(Stored records)
==========

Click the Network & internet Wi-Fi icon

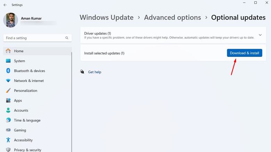point(8,81)
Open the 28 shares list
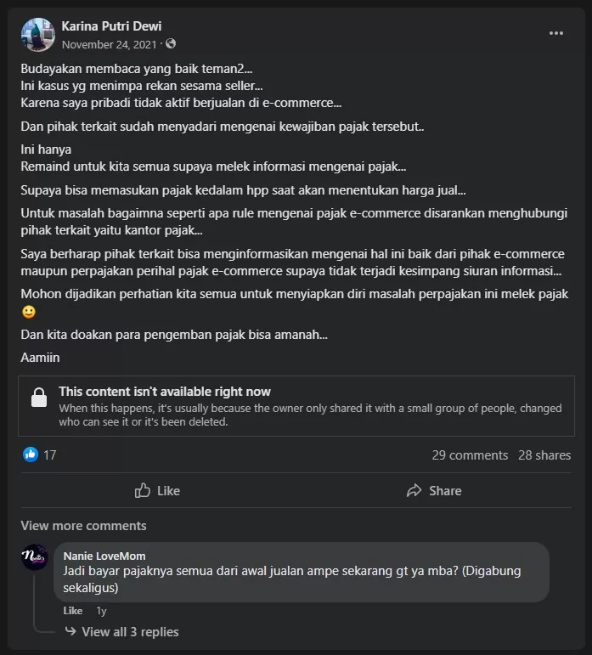The height and width of the screenshot is (655, 592). coord(544,455)
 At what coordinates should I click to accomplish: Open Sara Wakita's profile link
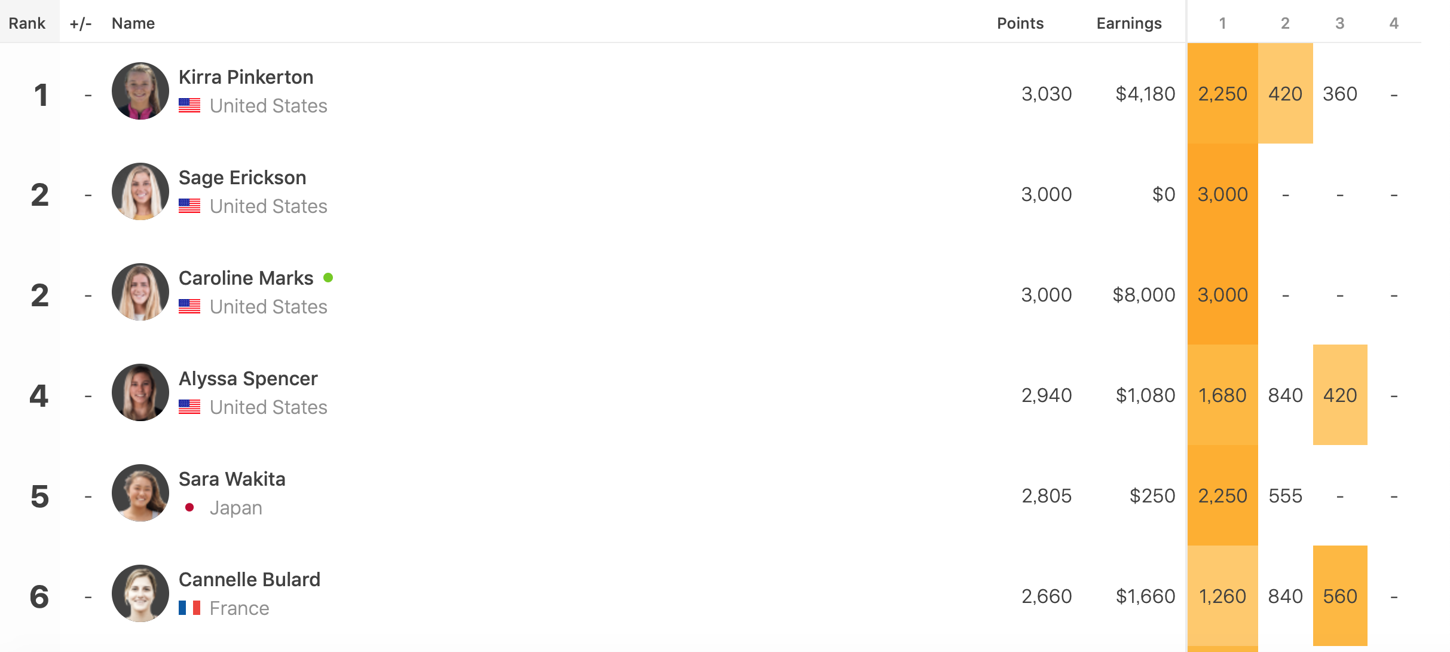coord(232,479)
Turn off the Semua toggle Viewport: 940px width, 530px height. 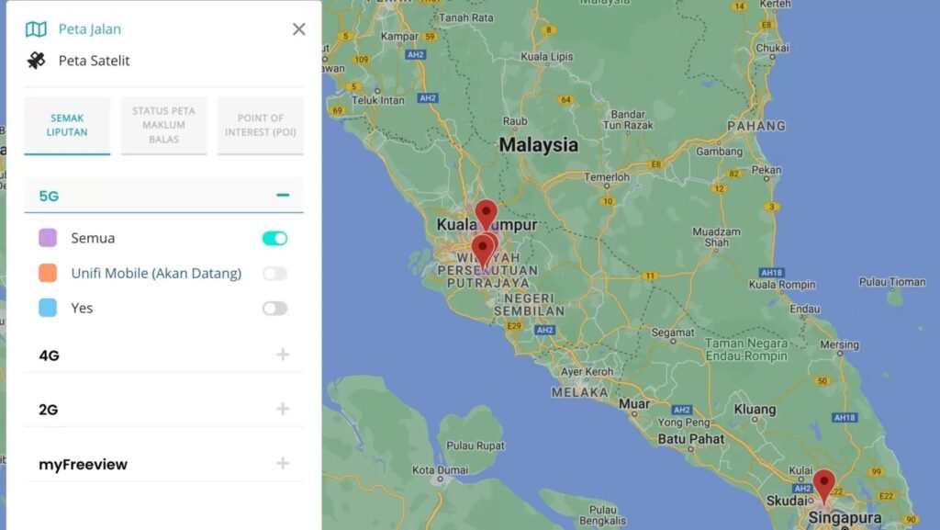pos(274,238)
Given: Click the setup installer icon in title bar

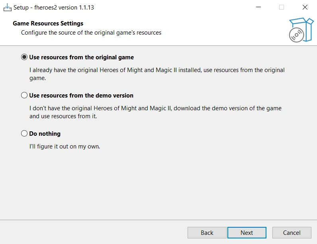Looking at the screenshot, I should tap(8, 7).
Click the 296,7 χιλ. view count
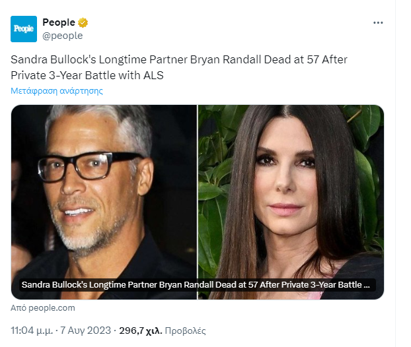The height and width of the screenshot is (347, 411). (x=140, y=330)
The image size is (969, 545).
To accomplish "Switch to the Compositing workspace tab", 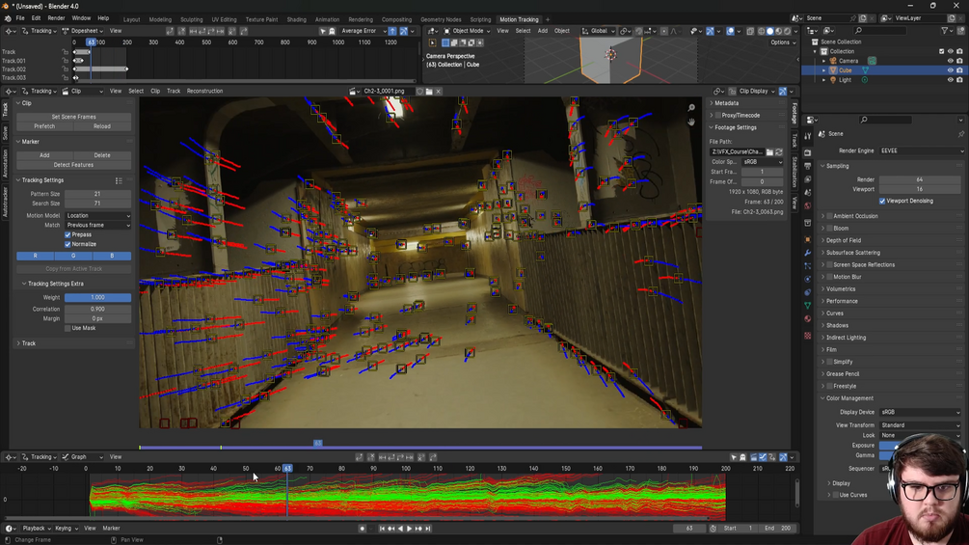I will point(395,19).
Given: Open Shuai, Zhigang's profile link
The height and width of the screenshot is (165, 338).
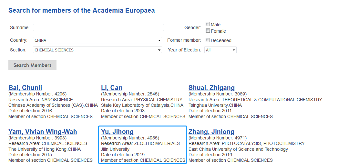Looking at the screenshot, I should (x=211, y=88).
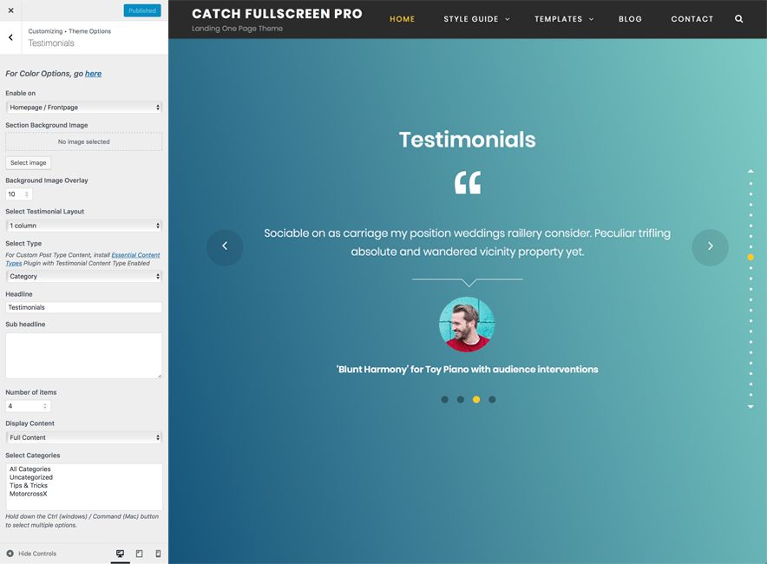Switch to desktop preview device icon
This screenshot has height=564, width=767.
(120, 554)
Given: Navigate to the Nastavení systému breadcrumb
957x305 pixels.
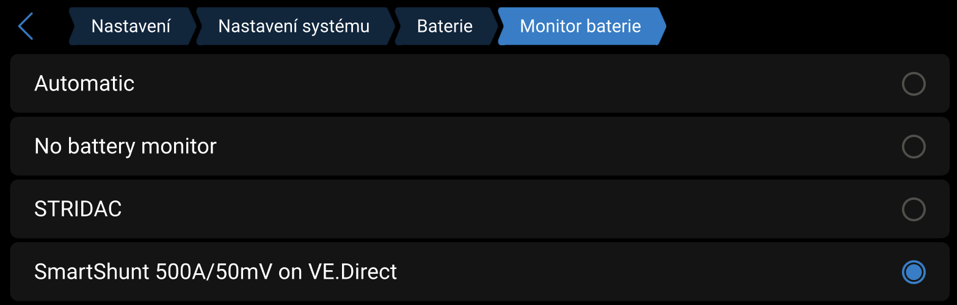Looking at the screenshot, I should pyautogui.click(x=294, y=26).
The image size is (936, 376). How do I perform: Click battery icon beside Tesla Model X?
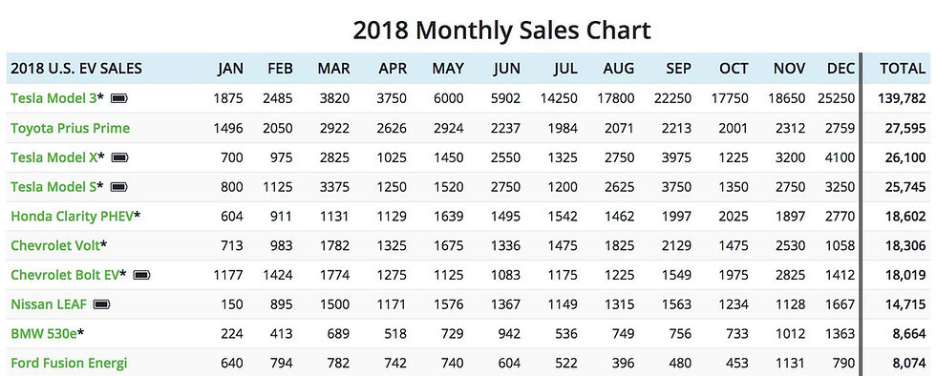point(120,157)
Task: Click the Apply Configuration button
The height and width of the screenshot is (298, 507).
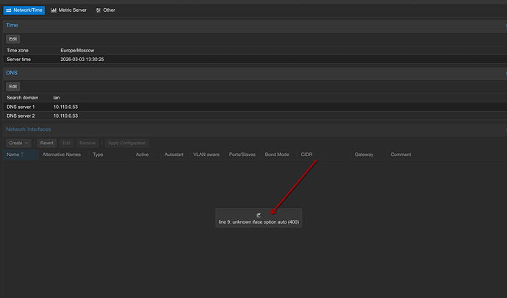Action: (127, 143)
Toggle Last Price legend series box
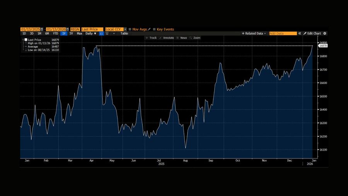This screenshot has width=348, height=196. point(26,40)
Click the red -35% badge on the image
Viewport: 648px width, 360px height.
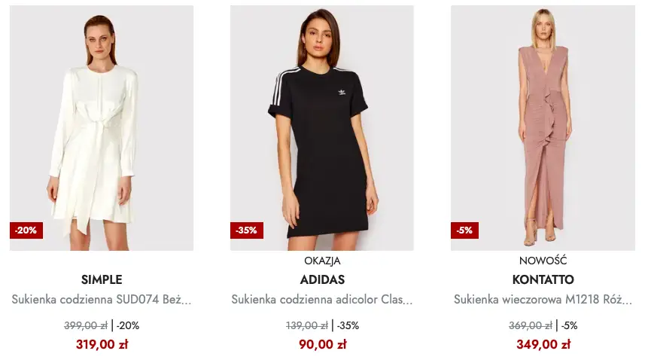(247, 230)
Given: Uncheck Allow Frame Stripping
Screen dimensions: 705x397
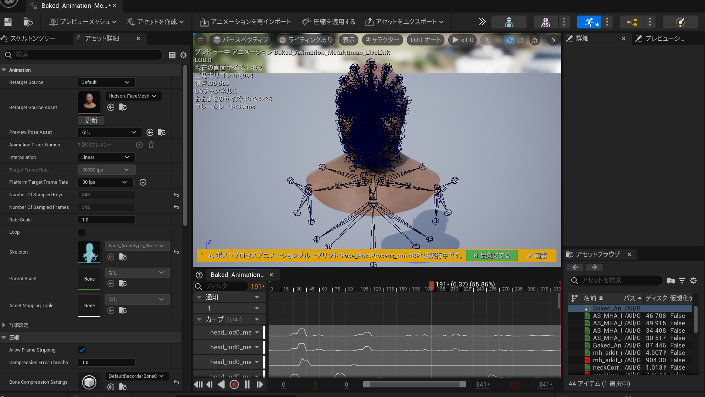Looking at the screenshot, I should [x=82, y=350].
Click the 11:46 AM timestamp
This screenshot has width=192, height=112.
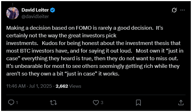pyautogui.click(x=16, y=86)
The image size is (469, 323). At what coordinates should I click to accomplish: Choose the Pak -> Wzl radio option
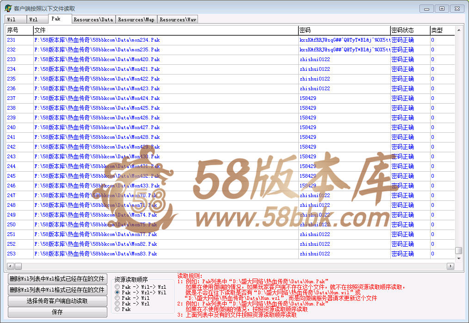[x=117, y=304]
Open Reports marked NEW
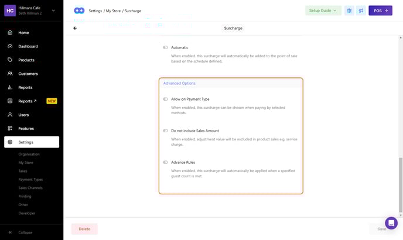The image size is (403, 240). click(26, 101)
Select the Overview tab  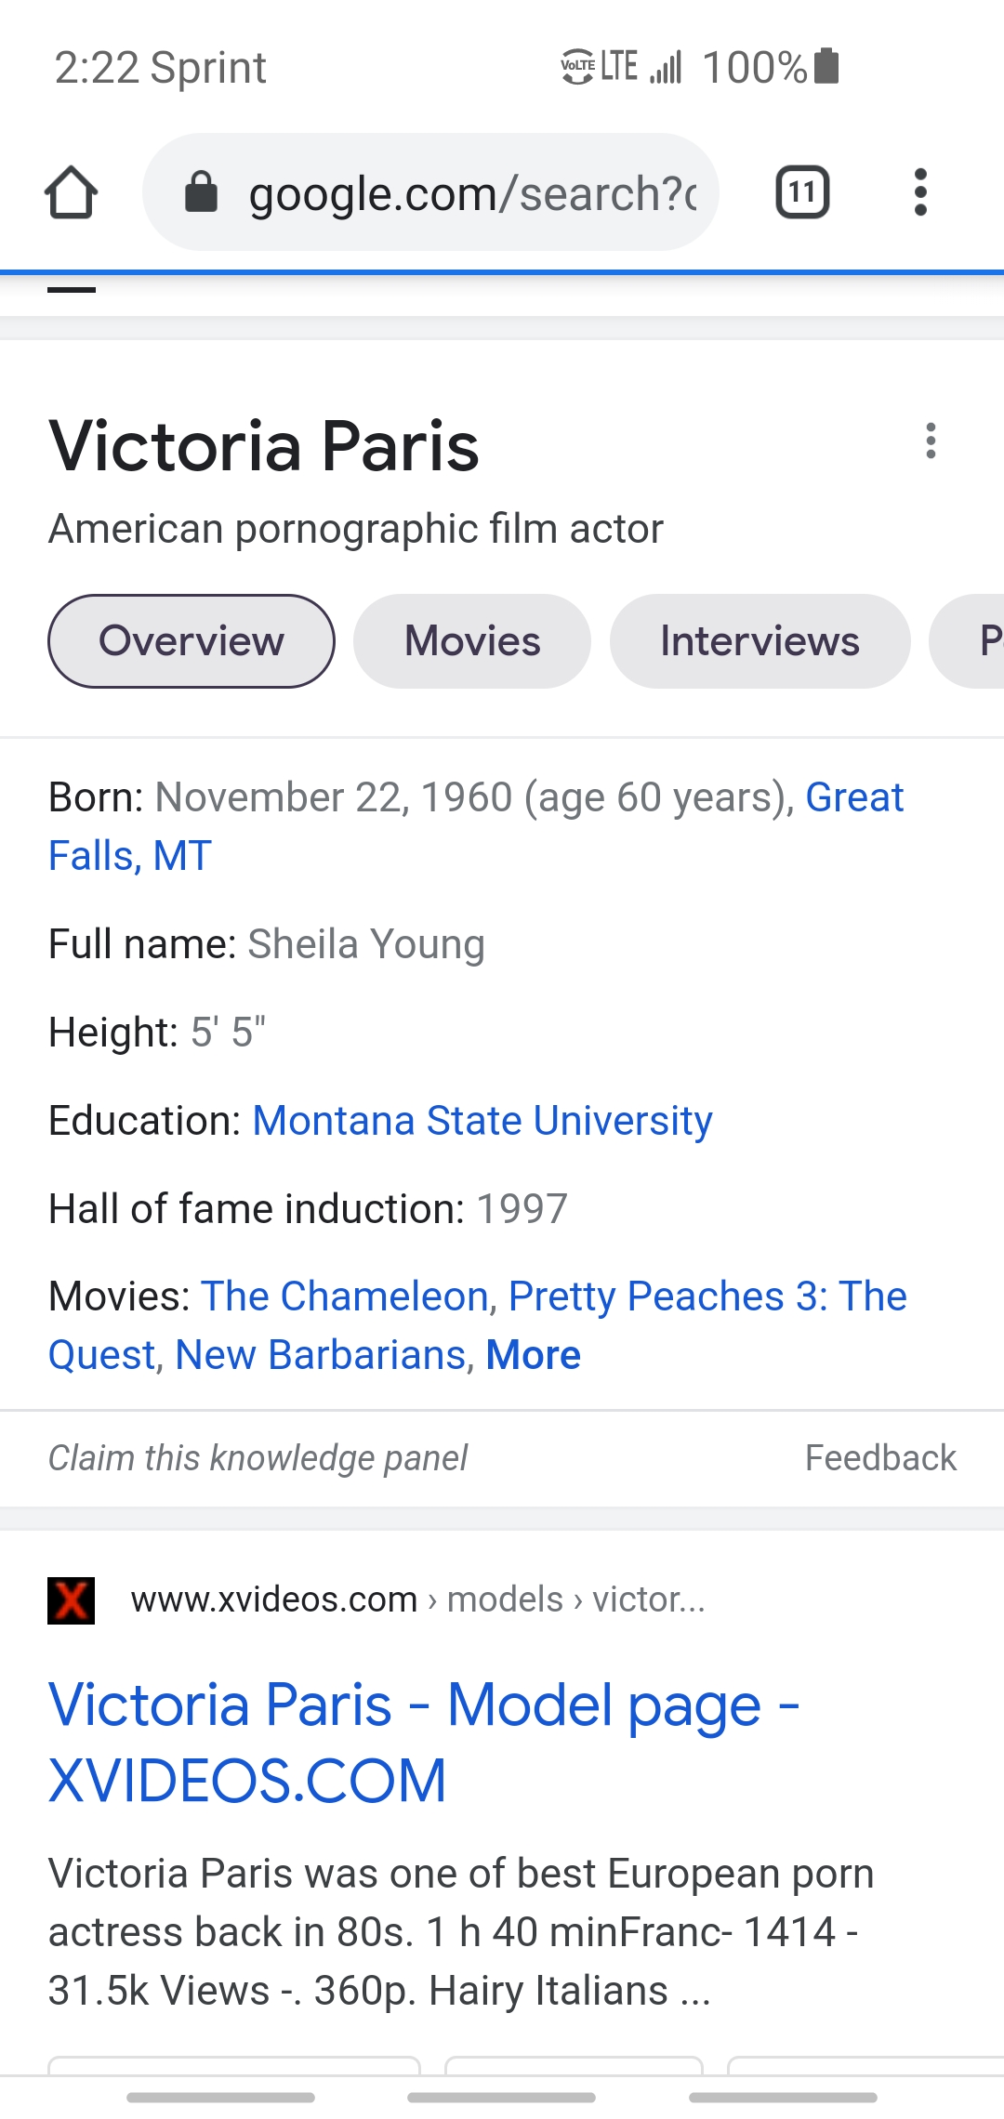coord(192,641)
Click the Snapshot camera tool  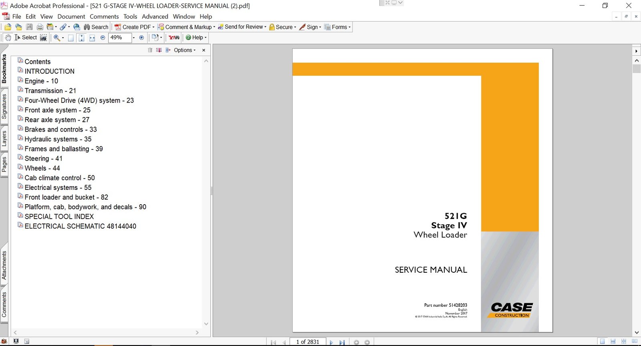point(43,38)
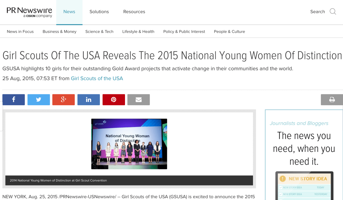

==========

Work to complete: Would you output only the span of the records above that opens with the line containing "Task: Click the Apply Configuration button" and closes with the line containing "Given: Uncheck Allow Frame Stripping", ends included and pictures dropped?

Answer area:
Task: Click the Apply Configuration button
The height and width of the screenshot is (298, 507).
Action: (127, 143)
Toggle Last Price legend series box
This screenshot has width=348, height=196. point(26,40)
Click the red -35% badge on the image
Viewport: 648px width, 360px height.
(247, 230)
Given: Uncheck Allow Frame Stripping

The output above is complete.